True, but Macro-op fusion isnt Conroe's only trick. Conroe's got 4 decoders, and using Macro-op fusion it can sometimes execute a 5th instruction in parallel (per core).
AMD64's can only execute up to 3 instructions in parallel on each core.
Of course a lot depends on the optimizations used during compiling, many programs dont even run more than 1 instruction at a time, thats why Hyperthreading worked on P4's, the spare decoders were used by a second thread to make better use of the width of the processor.
Anyway in 32bit Conroe can execute 1-5 instructions at once, while AMD64's can execute 1-3 instructions. Assuming that virtually no 64 bit instructions work with macro-op fusion, that still leaves 1-4 instructions for Conroe.

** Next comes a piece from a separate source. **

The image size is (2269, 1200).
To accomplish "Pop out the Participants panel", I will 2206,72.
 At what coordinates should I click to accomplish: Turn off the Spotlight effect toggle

And there were other improvements in conroe as well, like the full 128bit internal busses, allowing 128bit SSE instructions to be executed in a single clock cycle.
Intel and AMD both cross license their technologies with each other, so naturally intel could use the 64bit enhancements, likewise AMD are able to use intels SSE (1/2/3/4/n). If intel hadn't been trying to sell their IA64 architechture, im sure they would have build a 64bit X86 a long time ago. After all they had no problem going from 16bit 286, to true 32bit 386.
Still AMD added quite a few new 64bit only registers (present in the Intel version as well), which is a nice bonus, wouldnt be surprised if a pure 'intel' design would have simply extended the original 8086 registers to 64bit, without adding the extra 64bit general purpose registers.